__Условие задачи__:
Перепишите строки, начиная со строки, где есть «Click the pan/move», и заканчивая строкой с «1516x784 pixels. pos(1459,14)» включительно, заменив «Perspective» на «Top» и больше ничего не меняя. Изображения в ответ не включайте.

__Список строк__:
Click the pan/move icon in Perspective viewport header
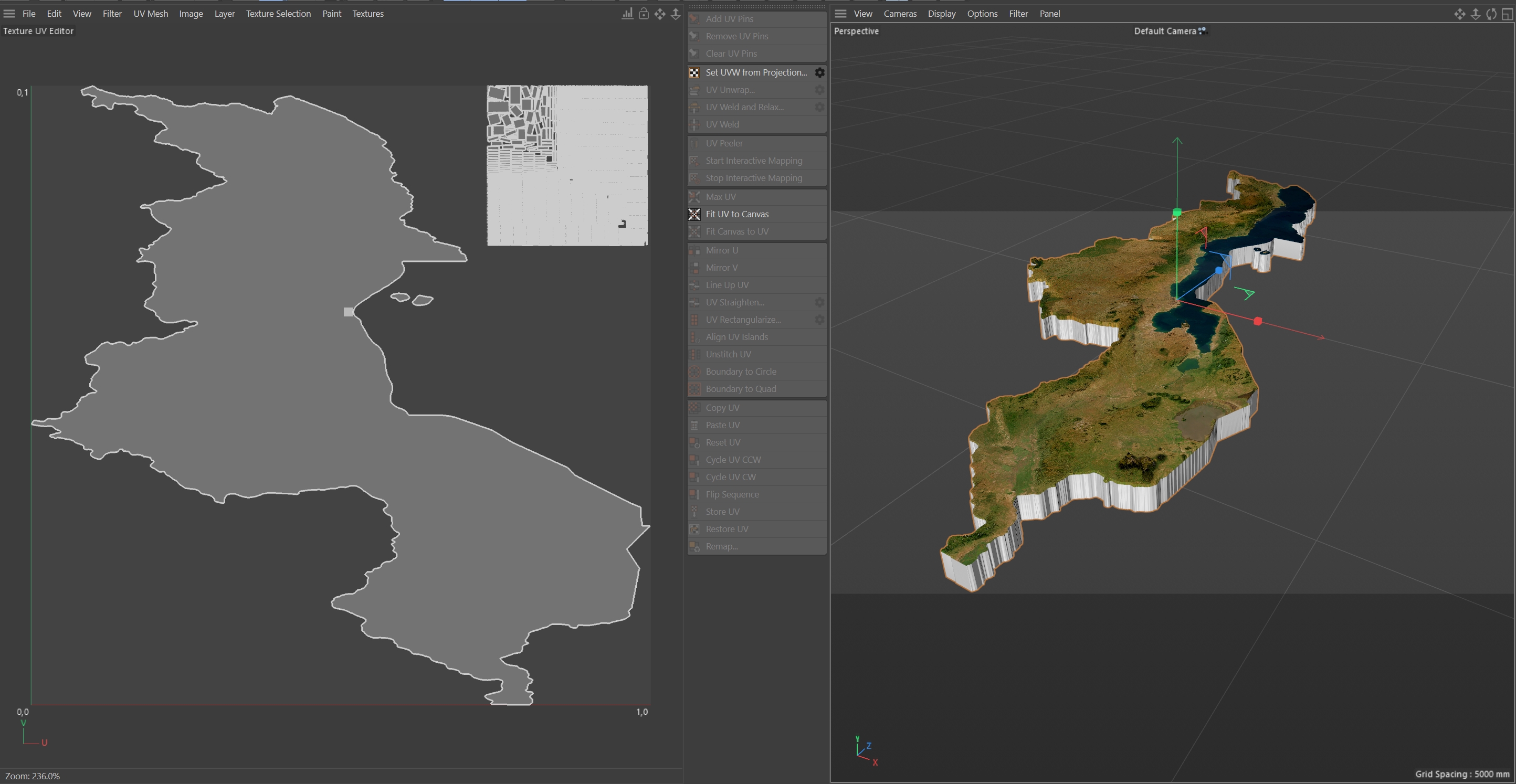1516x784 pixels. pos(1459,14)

==

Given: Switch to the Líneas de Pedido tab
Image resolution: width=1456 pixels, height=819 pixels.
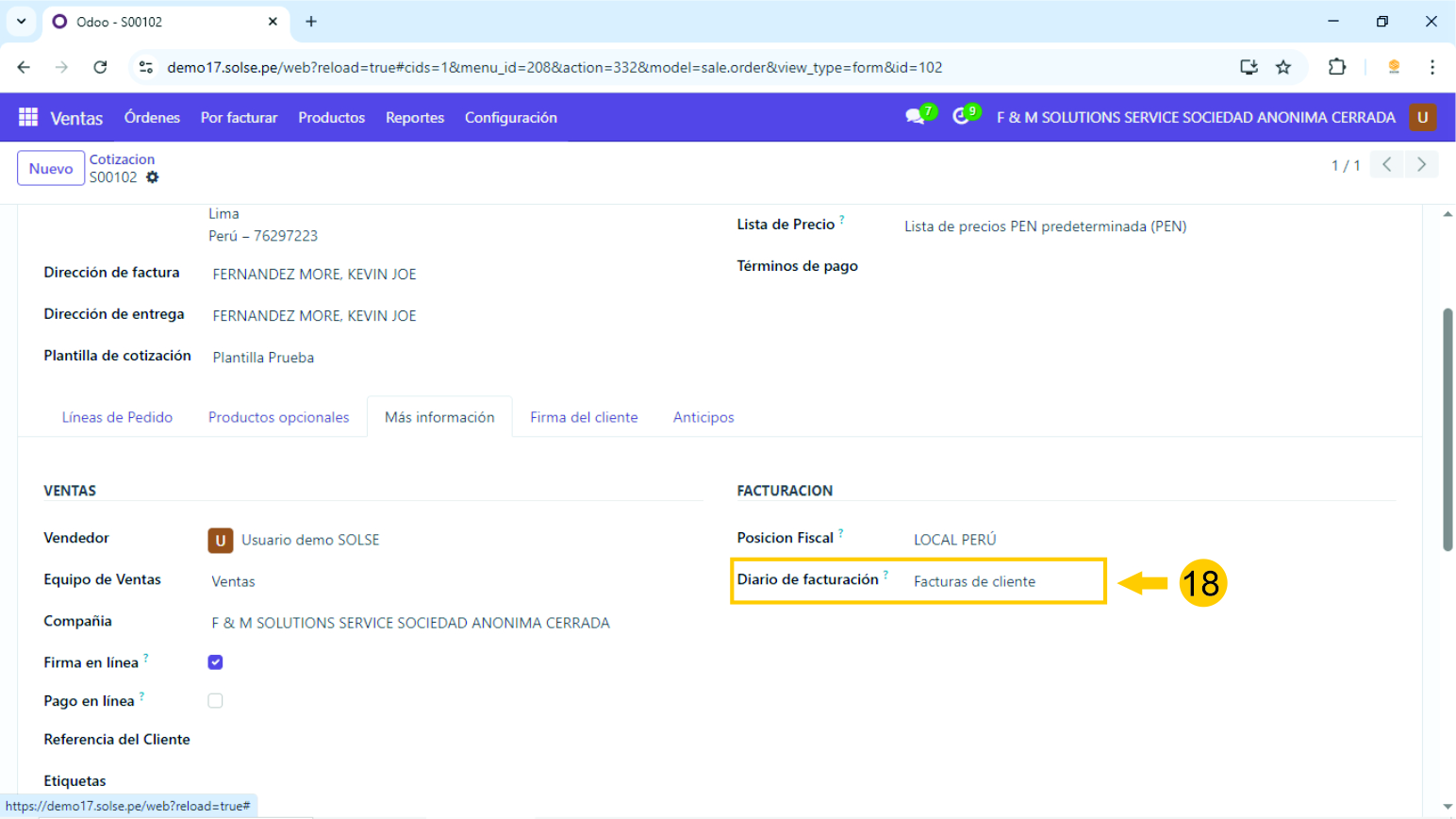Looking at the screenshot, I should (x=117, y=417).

__Ответ__:
Click the pan/move icon in Top viewport header
1516x784 pixels. pos(1459,14)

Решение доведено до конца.